━━━ Data rows

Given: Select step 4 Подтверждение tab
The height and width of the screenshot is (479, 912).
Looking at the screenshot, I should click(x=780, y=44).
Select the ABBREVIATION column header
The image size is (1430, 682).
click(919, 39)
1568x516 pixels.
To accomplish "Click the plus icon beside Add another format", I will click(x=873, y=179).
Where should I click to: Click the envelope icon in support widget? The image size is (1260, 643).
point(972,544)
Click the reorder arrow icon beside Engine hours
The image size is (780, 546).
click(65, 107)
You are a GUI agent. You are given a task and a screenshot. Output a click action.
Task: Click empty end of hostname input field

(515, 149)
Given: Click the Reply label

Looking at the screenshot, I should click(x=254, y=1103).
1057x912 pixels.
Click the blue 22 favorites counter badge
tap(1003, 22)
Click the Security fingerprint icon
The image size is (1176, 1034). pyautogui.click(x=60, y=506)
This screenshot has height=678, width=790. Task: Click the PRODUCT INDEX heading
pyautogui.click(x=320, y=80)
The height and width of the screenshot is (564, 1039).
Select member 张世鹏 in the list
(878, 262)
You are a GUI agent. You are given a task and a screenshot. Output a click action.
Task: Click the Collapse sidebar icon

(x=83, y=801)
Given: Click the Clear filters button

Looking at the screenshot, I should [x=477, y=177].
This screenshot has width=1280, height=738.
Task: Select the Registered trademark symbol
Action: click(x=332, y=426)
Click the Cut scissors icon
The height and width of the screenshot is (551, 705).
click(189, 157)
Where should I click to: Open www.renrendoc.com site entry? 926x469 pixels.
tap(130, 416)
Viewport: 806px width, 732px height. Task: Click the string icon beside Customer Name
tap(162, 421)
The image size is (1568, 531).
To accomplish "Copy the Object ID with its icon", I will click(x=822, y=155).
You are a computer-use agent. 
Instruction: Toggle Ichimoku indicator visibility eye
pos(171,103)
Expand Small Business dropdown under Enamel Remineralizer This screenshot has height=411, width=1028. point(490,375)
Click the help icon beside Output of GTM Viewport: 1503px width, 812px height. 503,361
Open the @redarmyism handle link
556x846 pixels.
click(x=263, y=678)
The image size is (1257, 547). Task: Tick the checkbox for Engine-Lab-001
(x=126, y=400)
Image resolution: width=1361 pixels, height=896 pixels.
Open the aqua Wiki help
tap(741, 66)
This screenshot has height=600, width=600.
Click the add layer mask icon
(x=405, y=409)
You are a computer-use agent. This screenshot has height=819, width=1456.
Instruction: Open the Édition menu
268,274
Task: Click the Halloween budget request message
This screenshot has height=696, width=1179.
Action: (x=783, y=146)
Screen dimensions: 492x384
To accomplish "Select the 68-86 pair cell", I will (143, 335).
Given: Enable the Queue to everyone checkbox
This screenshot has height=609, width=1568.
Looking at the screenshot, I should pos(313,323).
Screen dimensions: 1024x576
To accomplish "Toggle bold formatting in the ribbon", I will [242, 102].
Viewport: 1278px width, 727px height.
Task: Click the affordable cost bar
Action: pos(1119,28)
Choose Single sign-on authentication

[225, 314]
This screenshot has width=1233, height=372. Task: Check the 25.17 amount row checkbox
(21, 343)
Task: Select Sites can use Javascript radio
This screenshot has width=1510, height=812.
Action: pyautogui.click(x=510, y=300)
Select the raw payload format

━━━━━━

Rewrite all of the material above, swapping every occurrence of "checkbox" for "check box" and leaving everything else as it is.

Given: Select step 4 Подтверждение tab
The height and width of the screenshot is (479, 912).
Looking at the screenshot, I should click(x=780, y=44).
Select the ABBREVIATION column header
The image size is (1430, 682).
click(919, 39)
1568x516 pixels.
To accomplish "Click the plus icon beside Add another format", I will click(x=873, y=179).
Where should I click to: Click the envelope icon in support widget? The image size is (1260, 643).
point(972,544)
Click the reorder arrow icon beside Engine hours
The image size is (780, 546).
click(65, 107)
You are a GUI agent. You are given a task and a screenshot. Output a click action.
Task: Click empty end of hostname input field

(515, 149)
Given: Click the Reply label

Looking at the screenshot, I should click(x=254, y=1103).
1057x912 pixels.
Click the blue 22 favorites counter badge
tap(1003, 22)
Click the Security fingerprint icon
The image size is (1176, 1034). pyautogui.click(x=60, y=506)
This screenshot has height=678, width=790. Task: Click the PRODUCT INDEX heading
pyautogui.click(x=320, y=80)
The height and width of the screenshot is (564, 1039).
Select member 张世鹏 in the list
(878, 262)
You are a GUI agent. You are given a task and a screenshot. Output a click action.
Task: Click the Collapse sidebar icon

(x=83, y=801)
Given: Click the Clear filters button

Looking at the screenshot, I should [x=477, y=177].
This screenshot has width=1280, height=738.
Task: Select the Registered trademark symbol
Action: click(x=332, y=426)
Click the Cut scissors icon
The height and width of the screenshot is (551, 705).
click(189, 157)
Where should I click to: Open www.renrendoc.com site entry? 926x469 pixels.
tap(130, 416)
Viewport: 806px width, 732px height. Task: Click the string icon beside Customer Name
tap(162, 421)
The image size is (1568, 531).
To accomplish "Copy the Object ID with its icon", I will click(x=822, y=155).
You are a computer-use agent. 
Instruction: Toggle Ichimoku indicator visibility eye
pos(171,103)
Expand Small Business dropdown under Enamel Remineralizer This screenshot has height=411, width=1028. point(490,375)
Click the help icon beside Output of GTM Viewport: 1503px width, 812px height. 503,361
Open the @redarmyism handle link
556x846 pixels.
click(x=263, y=678)
The image size is (1257, 547). Task: Tick the check box for Engine-Lab-001
(x=126, y=400)
Image resolution: width=1361 pixels, height=896 pixels.
Open the aqua Wiki help
tap(741, 66)
This screenshot has height=600, width=600.
Click the add layer mask icon
(x=405, y=409)
You are a computer-use agent. This screenshot has height=819, width=1456.
Instruction: Open the Édition menu
268,274
Task: Click the Halloween budget request message
This screenshot has height=696, width=1179.
Action: (x=783, y=146)
Screen dimensions: 492x384
To accomplish "Select the 68-86 pair cell", I will (143, 335).
Given: Enable the Queue to everyone check box
This screenshot has height=609, width=1568.
Looking at the screenshot, I should pos(313,323).
Screen dimensions: 1024x576
To accomplish "Toggle bold formatting in the ribbon", I will [242, 102].
Viewport: 1278px width, 727px height.
Task: Click the affordable cost bar
Action: pos(1119,28)
Choose Single sign-on authentication

[225, 314]
This screenshot has width=1233, height=372. Task: Check the 25.17 amount row check box
(21, 343)
Task: Select Sites can use Javascript radio
This screenshot has width=1510, height=812.
Action: pyautogui.click(x=510, y=300)
Select the raw payload format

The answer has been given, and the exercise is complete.